> _What is needed_:
Write out the line with "The height and width of the screenshot is (576, 1024)." and each line after it to the end of the material, exactly as they appear and with nothing else.

((

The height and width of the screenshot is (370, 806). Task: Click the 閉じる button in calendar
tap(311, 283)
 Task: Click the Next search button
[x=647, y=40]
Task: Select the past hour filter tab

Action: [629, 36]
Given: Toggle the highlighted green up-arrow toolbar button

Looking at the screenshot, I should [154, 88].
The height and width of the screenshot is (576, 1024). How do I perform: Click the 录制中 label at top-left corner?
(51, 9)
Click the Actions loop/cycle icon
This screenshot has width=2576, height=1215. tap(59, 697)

))

> _Output below_:
The height and width of the screenshot is (576, 1024). How do I perform: Click the 录制中 label at top-left corner?
(51, 9)
Click the Actions loop/cycle icon
This screenshot has width=2576, height=1215. tap(59, 697)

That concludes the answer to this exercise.